- [Working data]

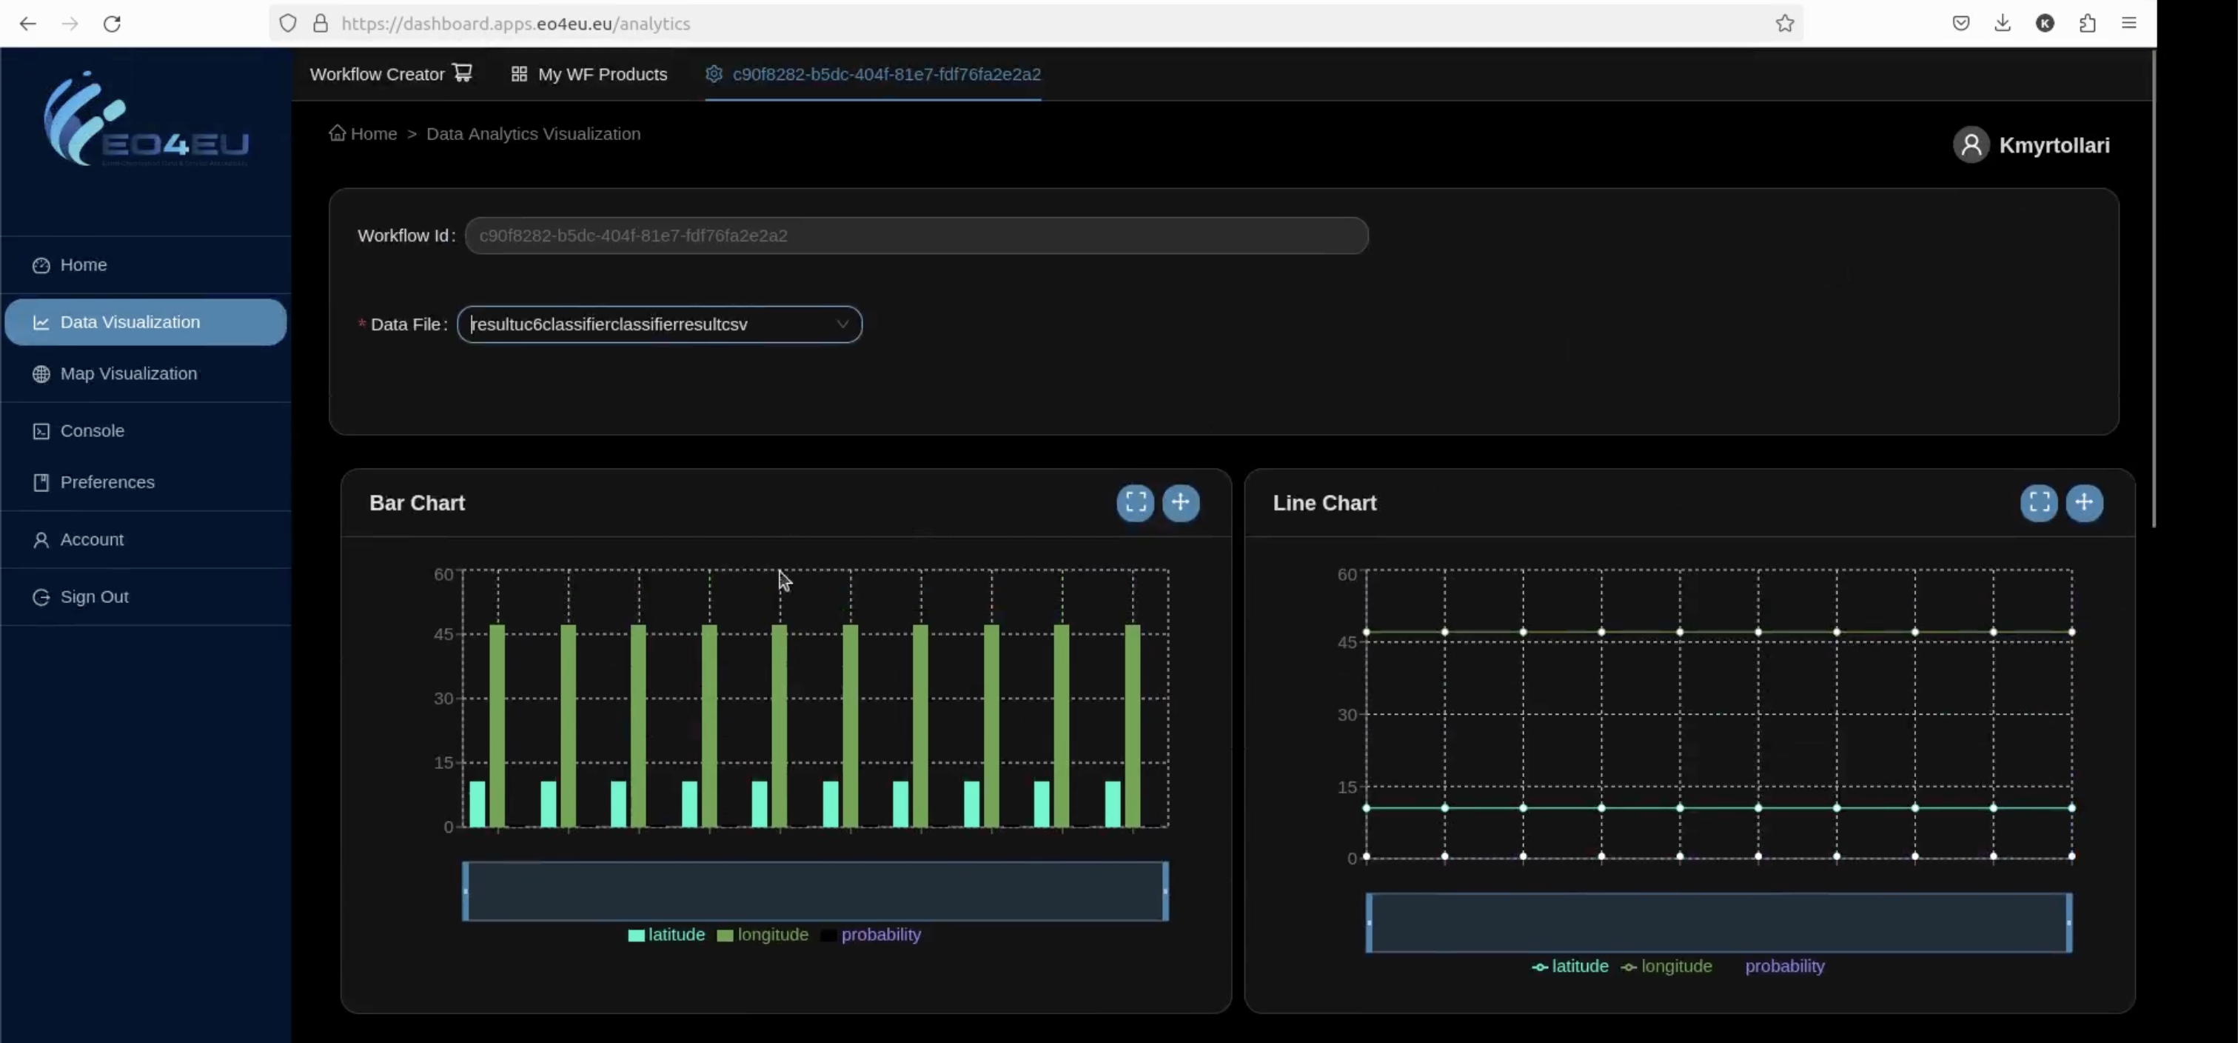Reload the page with refresh icon
This screenshot has width=2238, height=1043.
click(x=112, y=23)
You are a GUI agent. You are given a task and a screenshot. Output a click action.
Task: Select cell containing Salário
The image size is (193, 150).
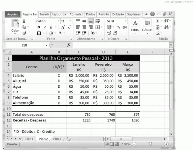pyautogui.click(x=31, y=75)
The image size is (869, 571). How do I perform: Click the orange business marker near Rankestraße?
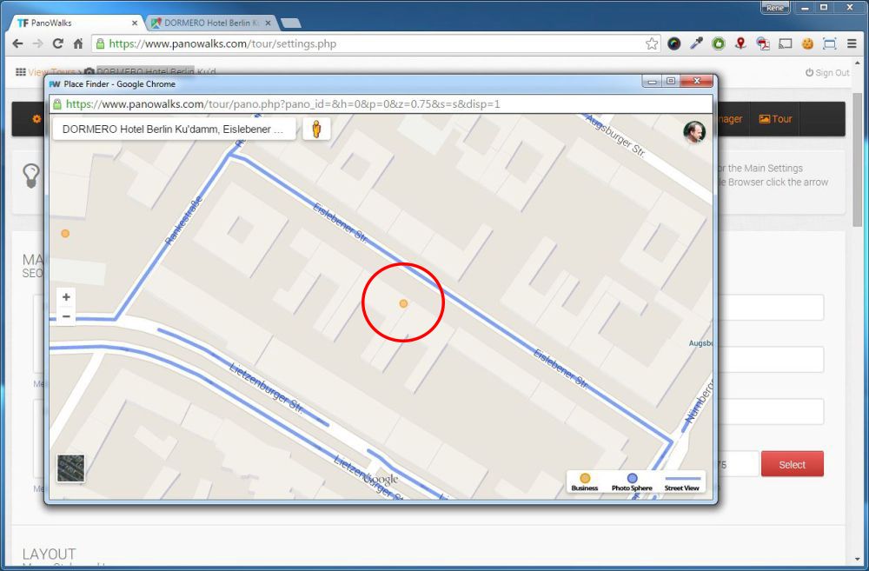(x=65, y=234)
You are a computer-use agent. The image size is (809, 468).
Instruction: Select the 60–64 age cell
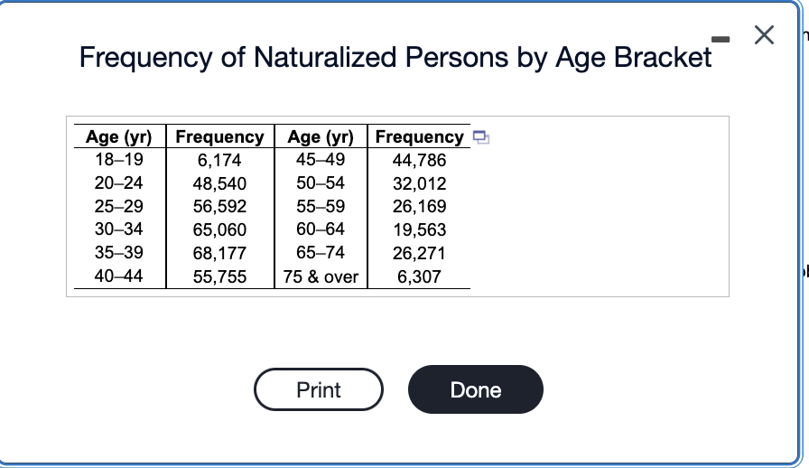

- [Objective]
Render all the lines of the records above as a Markdown table with two columns, Row and Line, numbering the rows and skipping blank lines. Leave the pictures out of the table.

- [Expected answer]
| Row | Line |
|---|---|
| 1 | Reload the page with refresh icon |
| 2 | This screenshot has width=2238, height=1043. |
| 3 | click(x=112, y=23) |
| 4 | You are a GUI agent. You are given a task and a screenshot. Output a click action. |
| 5 | Task: Select cell containing Salário |
| 6 | The image size is (193, 150). |
| 7 | pyautogui.click(x=31, y=75) |
| 8 | The image size is (869, 571). How do I perform: Click the orange business marker near Rankestraße? |
| 9 | (x=65, y=234) |
| 10 | You are a computer-use agent. The image size is (809, 468). |
| 11 | Instruction: Select the 60–64 age cell |